## Task details:
An exact, complete copy of the data is all that is needed.

[Opening Available records section]

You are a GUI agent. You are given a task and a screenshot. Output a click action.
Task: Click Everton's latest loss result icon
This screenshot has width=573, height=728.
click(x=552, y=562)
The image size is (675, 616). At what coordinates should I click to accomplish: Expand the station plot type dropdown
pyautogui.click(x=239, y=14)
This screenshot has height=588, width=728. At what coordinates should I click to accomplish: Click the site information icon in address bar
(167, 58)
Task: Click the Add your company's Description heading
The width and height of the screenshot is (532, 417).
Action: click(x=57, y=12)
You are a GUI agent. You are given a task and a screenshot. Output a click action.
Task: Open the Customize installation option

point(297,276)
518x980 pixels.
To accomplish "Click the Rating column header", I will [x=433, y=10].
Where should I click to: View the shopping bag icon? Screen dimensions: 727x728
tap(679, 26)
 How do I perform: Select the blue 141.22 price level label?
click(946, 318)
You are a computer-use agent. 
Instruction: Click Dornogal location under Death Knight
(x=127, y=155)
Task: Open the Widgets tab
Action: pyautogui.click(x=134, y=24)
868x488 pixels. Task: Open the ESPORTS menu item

[Closing Available records section]

## Your solution:
You are a GUI agent. You are given a task and a screenshot. Output a click action.
Task: Click Everton's latest loss result icon
This screenshot has width=573, height=728.
click(x=552, y=562)
The image size is (675, 616). At what coordinates should I click to accomplish: Expand the station plot type dropdown
pyautogui.click(x=239, y=14)
This screenshot has height=588, width=728. At what coordinates should I click to accomplish: Click the site information icon in address bar
(167, 58)
Task: Click the Add your company's Description heading
The width and height of the screenshot is (532, 417).
Action: click(x=57, y=12)
You are a GUI agent. You are given a task and a screenshot. Output a click action.
Task: Open the Customize installation option

point(297,276)
518x980 pixels.
To accomplish "Click the Rating column header", I will [x=433, y=10].
Where should I click to: View the shopping bag icon? Screen dimensions: 727x728
tap(679, 26)
 How do I perform: Select the blue 141.22 price level label?
click(946, 318)
You are a computer-use agent. 
Instruction: Click Dornogal location under Death Knight
(x=127, y=155)
Task: Open the Widgets tab
Action: pyautogui.click(x=134, y=24)
868x488 pixels. Task: Open the ESPORTS menu item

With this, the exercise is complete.